▸ Data shown:
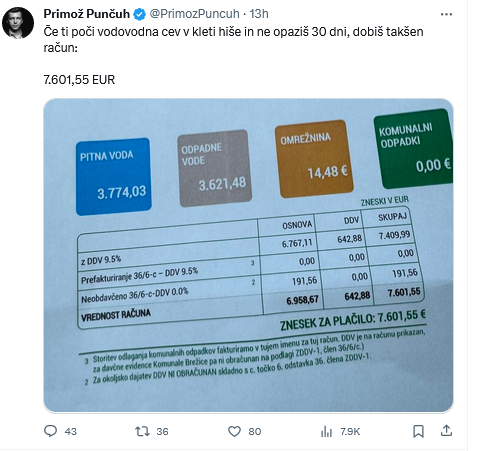Click the blue verified badge
Image resolution: width=484 pixels, height=451 pixels.
139,14
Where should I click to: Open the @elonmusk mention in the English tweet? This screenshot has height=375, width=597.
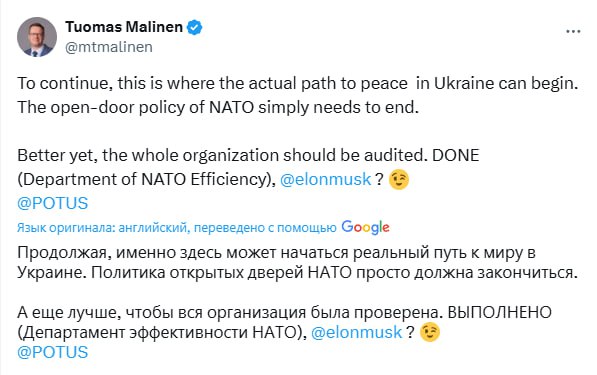(326, 179)
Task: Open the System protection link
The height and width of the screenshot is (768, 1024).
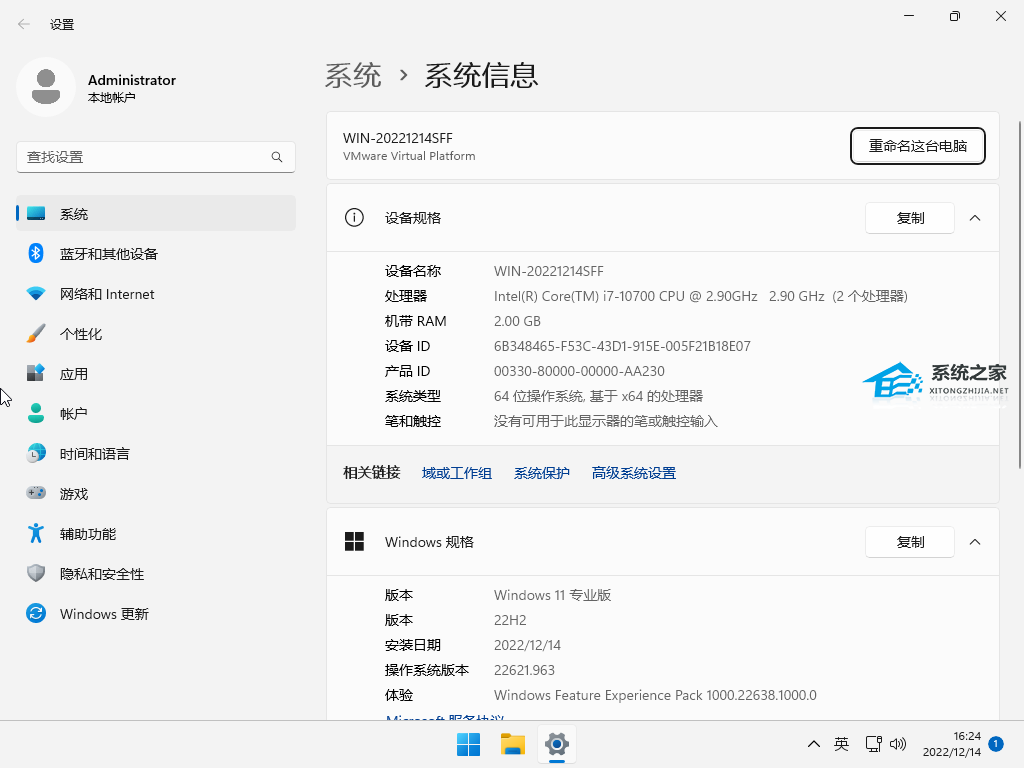Action: coord(541,474)
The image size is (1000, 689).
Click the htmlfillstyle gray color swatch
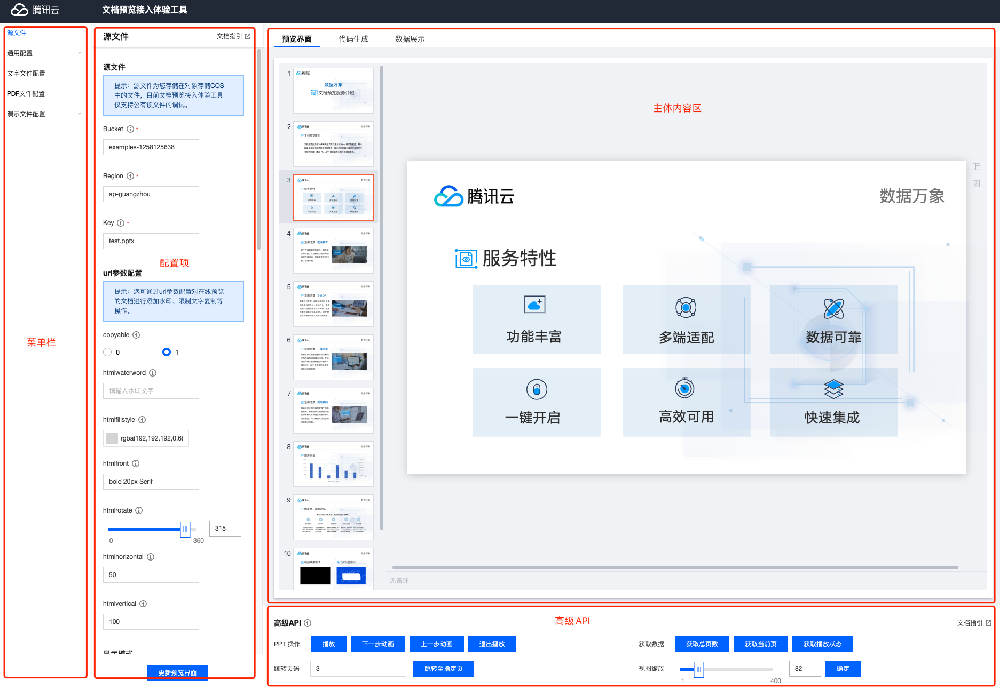coord(112,438)
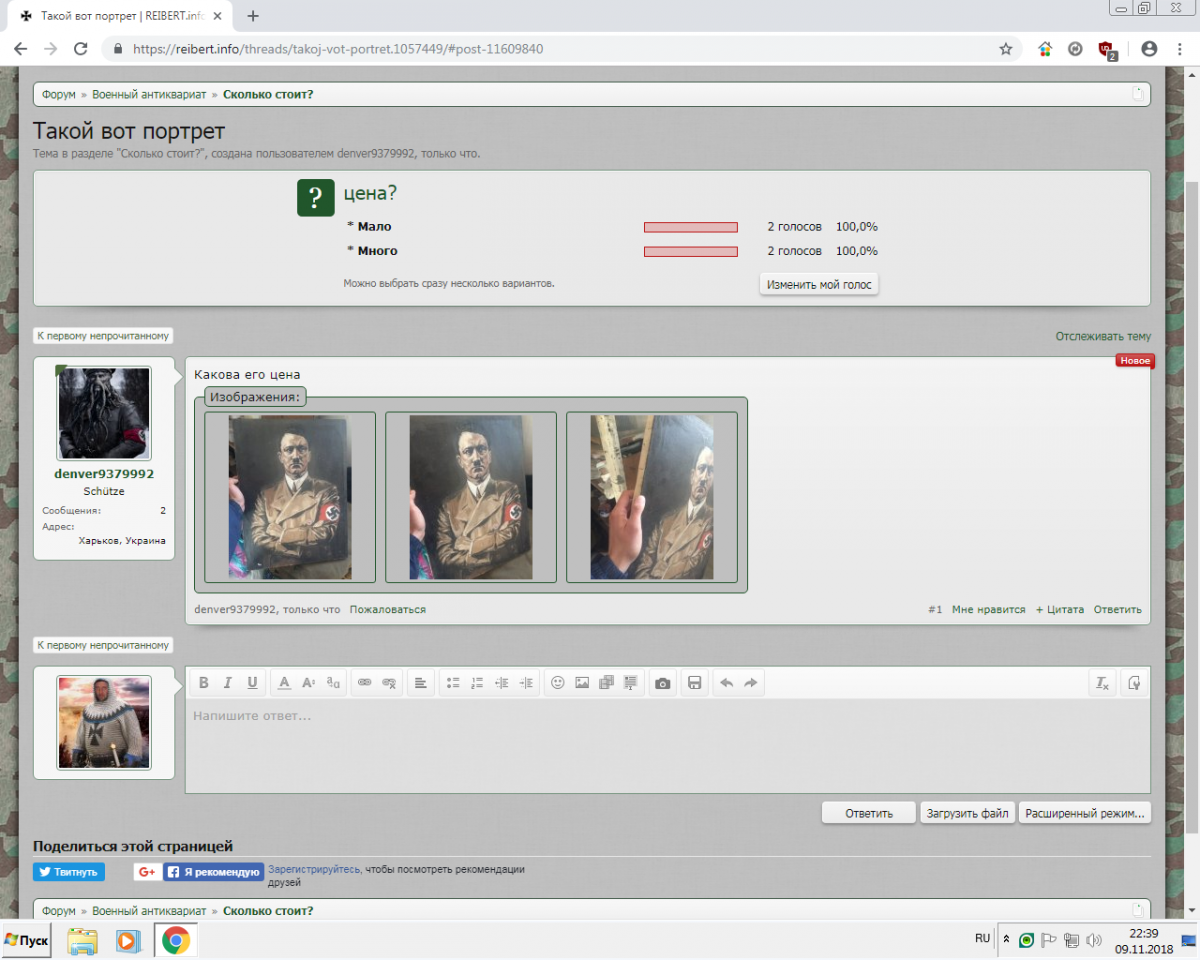Open the uBlock Origin extension icon
1200x960 pixels.
click(1106, 48)
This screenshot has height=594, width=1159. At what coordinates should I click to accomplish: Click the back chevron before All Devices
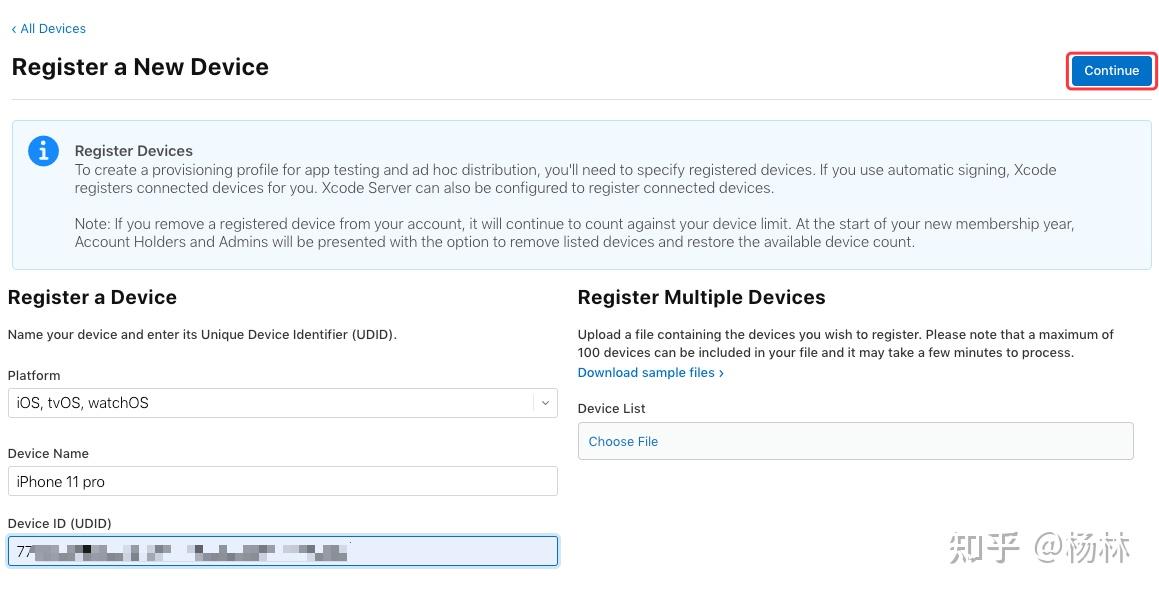pyautogui.click(x=14, y=29)
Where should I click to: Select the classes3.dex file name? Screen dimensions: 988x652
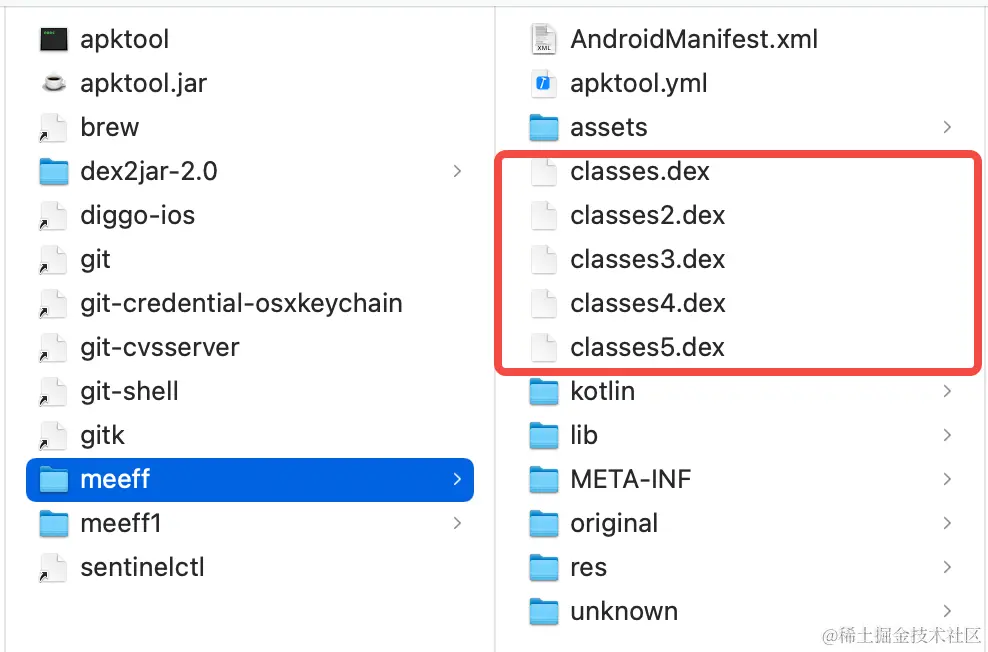pyautogui.click(x=648, y=260)
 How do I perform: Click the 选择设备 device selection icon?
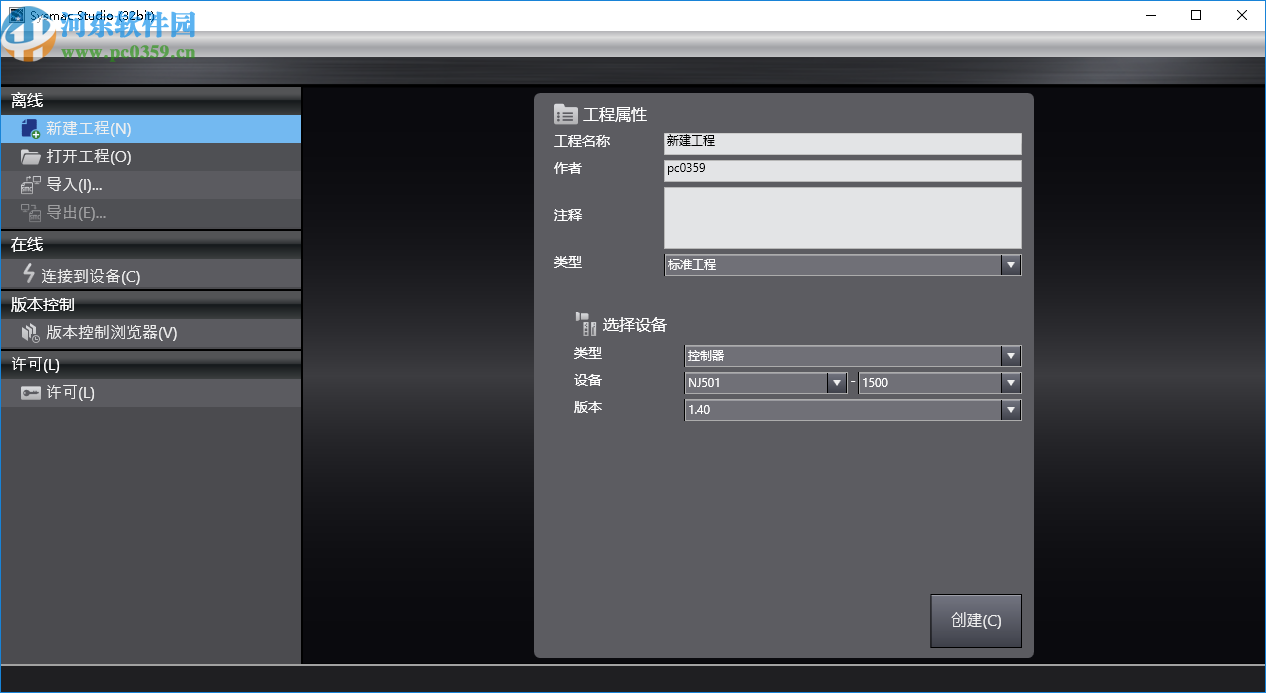pos(585,322)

▸ About this task: Without any pictures, please write out the lines from the one containing "The height and" through the final line of the data, exactly and inclusive of both ends.

▸ Answer to this task:
The height and width of the screenshot is (768, 1024).
Action: coord(541,474)
The image size is (1000, 689).
Click the htmlfillstyle gray color swatch
coord(112,438)
Open the uBlock Origin extension icon
1200x960 pixels.
click(1106, 48)
This screenshot has height=594, width=1159. At what coordinates should I click to accomplish: Click the back chevron before All Devices
pyautogui.click(x=14, y=29)
Where should I click to: Select the classes3.dex file name? Screen dimensions: 988x652
pyautogui.click(x=648, y=260)
 How do I perform: Click the 选择设备 device selection icon?
pos(585,322)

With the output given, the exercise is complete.